Robotic Exoskeleton Company Roam Robotics Raises $12 Million

By Dan Anderson ● December 3, 2018

Roam Robotics, a San Francisco-based robotic exoskeleton company, has announced that it has raised $12 million in Series A funding. Yamaha Motor Co., Ltd. led this round of funding. New and existing investors Boost VC, Heuristics Capital Partners, Menlo Ventures, R7 Partners, Spero Ventures, Valor Equity Partners, and Venture Investment Associates also participated in this round.

The robotic exoskeletons that Roam Robotics builds are able to enhance the strength, speed, and endurance for its users. Roam is able to reduce device weight and cost without sacrificing performance by tapping into high-strength fabrics and air power. And the company avoids high-tolerance metal components in favor of affordable mass manufacturing processes such as sewing and molding.


“Roam exists to change the boundaries of human mobility,” said Roam Robotics founder and chief executive officer Tim Swift. “That boundary is different for every person, but they exist for everyone. Whether you are an Olympian, an everyday athlete, or looking to regain lost mobility, we want to power you beyond what your body currently makes possible.”

In December 2013, Roam Robotics was incorporated after launching out of Otherlab.

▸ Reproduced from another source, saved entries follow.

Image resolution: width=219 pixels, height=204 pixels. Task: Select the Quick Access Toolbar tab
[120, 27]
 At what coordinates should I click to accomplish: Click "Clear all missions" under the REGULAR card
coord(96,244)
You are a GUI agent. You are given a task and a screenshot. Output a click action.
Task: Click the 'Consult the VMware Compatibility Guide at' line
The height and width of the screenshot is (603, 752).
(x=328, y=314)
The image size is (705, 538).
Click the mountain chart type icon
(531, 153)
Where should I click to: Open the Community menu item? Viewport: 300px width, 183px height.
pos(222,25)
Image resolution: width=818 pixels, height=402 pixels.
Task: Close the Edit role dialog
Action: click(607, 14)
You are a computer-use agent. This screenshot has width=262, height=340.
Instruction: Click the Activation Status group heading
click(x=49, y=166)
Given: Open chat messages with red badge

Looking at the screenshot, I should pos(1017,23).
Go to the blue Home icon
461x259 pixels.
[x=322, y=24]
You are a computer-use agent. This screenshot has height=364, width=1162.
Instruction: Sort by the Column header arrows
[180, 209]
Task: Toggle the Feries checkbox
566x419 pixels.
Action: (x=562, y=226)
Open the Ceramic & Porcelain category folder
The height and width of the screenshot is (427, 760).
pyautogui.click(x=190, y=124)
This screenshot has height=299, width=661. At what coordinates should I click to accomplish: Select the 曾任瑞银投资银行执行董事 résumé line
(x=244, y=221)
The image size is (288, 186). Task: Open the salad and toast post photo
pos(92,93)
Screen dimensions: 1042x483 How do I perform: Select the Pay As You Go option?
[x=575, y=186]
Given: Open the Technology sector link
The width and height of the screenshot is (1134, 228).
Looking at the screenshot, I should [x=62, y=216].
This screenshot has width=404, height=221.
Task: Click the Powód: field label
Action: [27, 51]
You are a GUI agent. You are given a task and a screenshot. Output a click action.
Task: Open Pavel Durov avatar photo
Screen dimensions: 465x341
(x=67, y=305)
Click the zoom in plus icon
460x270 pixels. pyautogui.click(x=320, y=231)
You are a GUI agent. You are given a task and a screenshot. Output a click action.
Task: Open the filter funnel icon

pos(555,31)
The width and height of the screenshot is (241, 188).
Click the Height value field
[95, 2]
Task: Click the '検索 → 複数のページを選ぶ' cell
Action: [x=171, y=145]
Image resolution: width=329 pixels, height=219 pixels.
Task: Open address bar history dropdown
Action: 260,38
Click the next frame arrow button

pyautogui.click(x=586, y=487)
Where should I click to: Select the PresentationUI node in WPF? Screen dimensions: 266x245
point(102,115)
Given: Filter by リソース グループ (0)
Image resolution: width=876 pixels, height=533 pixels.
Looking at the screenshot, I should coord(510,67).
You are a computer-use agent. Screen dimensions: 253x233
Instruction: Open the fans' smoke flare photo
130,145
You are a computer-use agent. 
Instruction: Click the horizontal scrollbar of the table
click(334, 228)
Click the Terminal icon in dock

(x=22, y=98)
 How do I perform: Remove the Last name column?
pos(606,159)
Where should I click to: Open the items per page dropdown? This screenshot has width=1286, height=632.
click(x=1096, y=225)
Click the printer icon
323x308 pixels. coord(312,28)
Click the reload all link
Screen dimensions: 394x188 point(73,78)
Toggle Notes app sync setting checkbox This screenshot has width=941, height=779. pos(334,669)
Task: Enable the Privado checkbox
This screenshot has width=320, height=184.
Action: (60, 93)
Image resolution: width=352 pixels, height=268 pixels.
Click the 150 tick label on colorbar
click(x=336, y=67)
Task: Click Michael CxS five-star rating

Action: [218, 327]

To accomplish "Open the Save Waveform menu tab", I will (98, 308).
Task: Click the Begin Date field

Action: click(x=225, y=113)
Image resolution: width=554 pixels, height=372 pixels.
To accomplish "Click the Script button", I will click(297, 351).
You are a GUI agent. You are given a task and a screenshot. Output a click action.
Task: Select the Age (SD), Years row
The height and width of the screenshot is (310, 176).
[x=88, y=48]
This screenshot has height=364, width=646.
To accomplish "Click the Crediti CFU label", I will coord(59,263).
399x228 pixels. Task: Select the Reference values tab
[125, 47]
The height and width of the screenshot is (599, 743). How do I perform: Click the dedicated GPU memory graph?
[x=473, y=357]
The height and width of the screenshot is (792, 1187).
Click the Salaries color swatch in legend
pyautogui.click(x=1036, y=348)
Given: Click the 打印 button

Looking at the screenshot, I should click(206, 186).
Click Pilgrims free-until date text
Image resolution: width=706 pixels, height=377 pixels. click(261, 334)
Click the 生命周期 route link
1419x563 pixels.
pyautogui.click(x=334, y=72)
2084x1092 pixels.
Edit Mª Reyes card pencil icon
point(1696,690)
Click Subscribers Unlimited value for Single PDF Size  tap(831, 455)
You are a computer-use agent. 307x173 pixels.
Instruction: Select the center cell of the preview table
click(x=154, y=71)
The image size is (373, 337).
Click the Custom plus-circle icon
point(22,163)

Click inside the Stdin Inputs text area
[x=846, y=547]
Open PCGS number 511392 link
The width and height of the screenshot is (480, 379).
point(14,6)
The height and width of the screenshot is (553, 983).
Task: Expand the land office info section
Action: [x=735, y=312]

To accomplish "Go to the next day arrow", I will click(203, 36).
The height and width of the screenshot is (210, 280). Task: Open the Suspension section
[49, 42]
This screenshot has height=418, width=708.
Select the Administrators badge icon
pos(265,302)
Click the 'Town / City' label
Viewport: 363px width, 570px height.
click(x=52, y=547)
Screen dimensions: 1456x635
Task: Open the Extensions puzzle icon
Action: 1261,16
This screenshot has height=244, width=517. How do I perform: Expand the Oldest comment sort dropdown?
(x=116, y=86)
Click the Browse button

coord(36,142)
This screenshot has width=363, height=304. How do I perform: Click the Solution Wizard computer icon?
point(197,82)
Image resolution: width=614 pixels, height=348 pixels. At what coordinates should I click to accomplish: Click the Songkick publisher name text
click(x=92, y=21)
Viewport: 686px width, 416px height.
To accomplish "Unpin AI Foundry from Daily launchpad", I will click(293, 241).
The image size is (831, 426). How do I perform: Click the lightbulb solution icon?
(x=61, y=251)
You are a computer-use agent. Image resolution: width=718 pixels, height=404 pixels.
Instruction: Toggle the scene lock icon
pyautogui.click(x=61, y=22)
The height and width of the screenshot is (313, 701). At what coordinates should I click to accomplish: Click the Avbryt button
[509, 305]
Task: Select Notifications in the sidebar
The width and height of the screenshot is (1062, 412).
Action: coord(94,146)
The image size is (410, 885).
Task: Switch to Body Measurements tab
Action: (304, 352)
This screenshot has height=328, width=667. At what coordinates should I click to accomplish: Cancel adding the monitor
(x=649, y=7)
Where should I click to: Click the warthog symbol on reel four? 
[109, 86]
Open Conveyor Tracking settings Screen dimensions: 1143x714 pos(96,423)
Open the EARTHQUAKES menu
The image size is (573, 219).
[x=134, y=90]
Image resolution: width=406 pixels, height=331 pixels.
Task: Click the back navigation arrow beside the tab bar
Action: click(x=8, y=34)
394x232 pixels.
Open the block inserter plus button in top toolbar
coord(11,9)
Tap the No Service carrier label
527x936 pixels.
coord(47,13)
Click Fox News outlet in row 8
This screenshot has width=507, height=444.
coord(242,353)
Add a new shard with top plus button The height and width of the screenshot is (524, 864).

The company’s first product is known as ELEVATE, which is a robotic skeleton that boosts a user’s ability to ski. ELEVATE is able to boost the quad strength of its users, which provides better control, stronger turns, and long runs while reducing muscle fatigue and joint pressure. ELEVATE is going to be available this winter for rentals in the Lake Tahoe, CA and Park City, UT area.


“Roam is creating an exciting new category of products that enhance human capabilities,” added Yamaha Motor Ventures partner Amish Parashar. “By making these robotic exoskeletons affordable, scalable, and powerful Roam has removed the biggest barriers to widespread adoption. We envision these products will one day be commonly used to create new thrilling experiences and support human mobility.”